Highlight (Korean: ) is a South Korean boy band formerly known as Beast (Korean: 비스트). The band consists of four members: Yoon Doo-joon, Yang Yo-seob, Lee Gi-kwang, and Son Dong-woon. Originally a six-piece band, Jang Hyun-seung departed from the group in April 2016, and Yong Jun-hyung departed in March 2019. In late 2016, the group moved labels from Cube Entertainment to Around Us Entertainment and subsequently changed their name to Highlight in 2017.

The group debuted in 2009 with the EP Beast Is the B2ST. In 2011, they released their first full-length album, Fiction and Fact, and made their Japanese debut with the single, "Shock". As Beast, the group released three Korean full-length albums, nine Korean extended plays, two Japanese full-length albums, and numerous singles. The group re-debuted as Highlight in 2017 with the EP Can You Feel It?. They have since released three more EPs as Highlight.

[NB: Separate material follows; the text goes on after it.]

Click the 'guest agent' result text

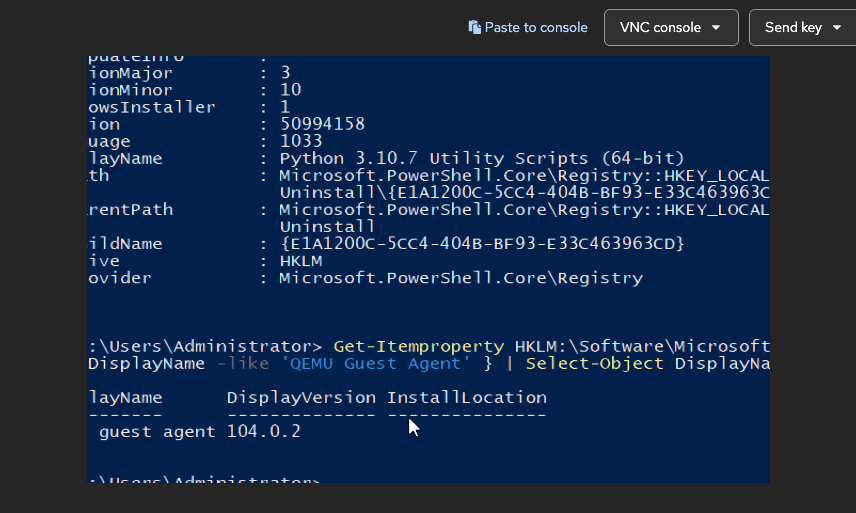[157, 432]
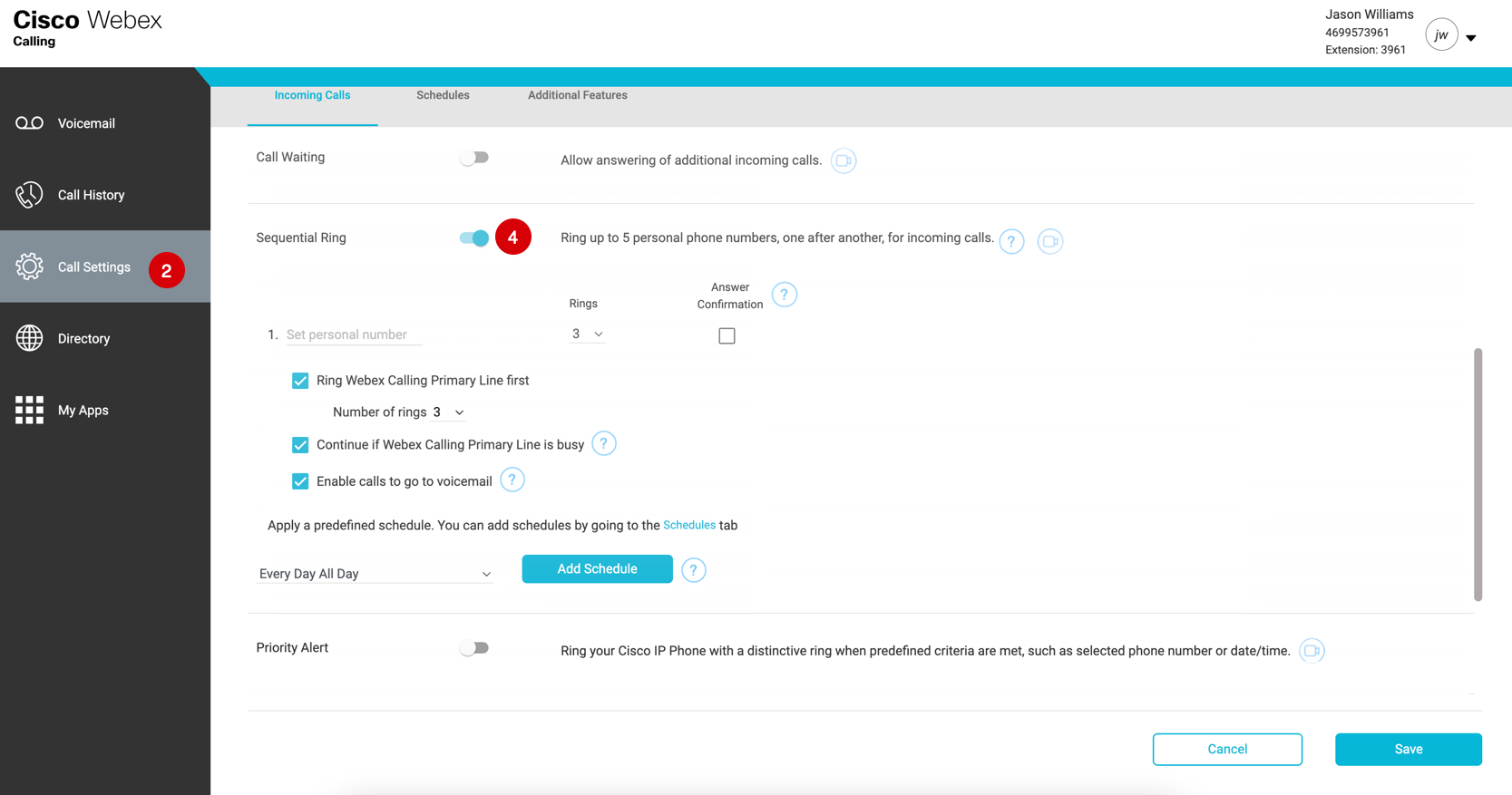Screen dimensions: 1512x795
Task: Play the Priority Alert video help icon
Action: pyautogui.click(x=1312, y=651)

Beast initially received attention for the lack of industry success previously experienced by its members, with media outlets referring to them as a "recycled group". However, the group has achieved significant commercial success and critical accolades and is one of the most awarded groups of all time at the Golden Disc Awards, the Seoul Music Awards, and the Melon Music Awards.

History

2009: Pre-debut documentary and Beast Is the B2ST
In August 2009, Cube Entertainment publicly introduced its new boy group B2ST (an abbreviation for "Boys To Search for Top") on the TV documentary series MTV B2ST. The group consisted of Yoon Doo-joon, who previously competed on another series to be member of 2PM or 2AM; Jang Hyun-seung, who had competed on a series to be a member of Big Bang; Lee Gi-kwang, who previously debuted as a solo artist under the name AJ; Yang Yo-seob; Yong Jun-hyung; and Son Dong-woon.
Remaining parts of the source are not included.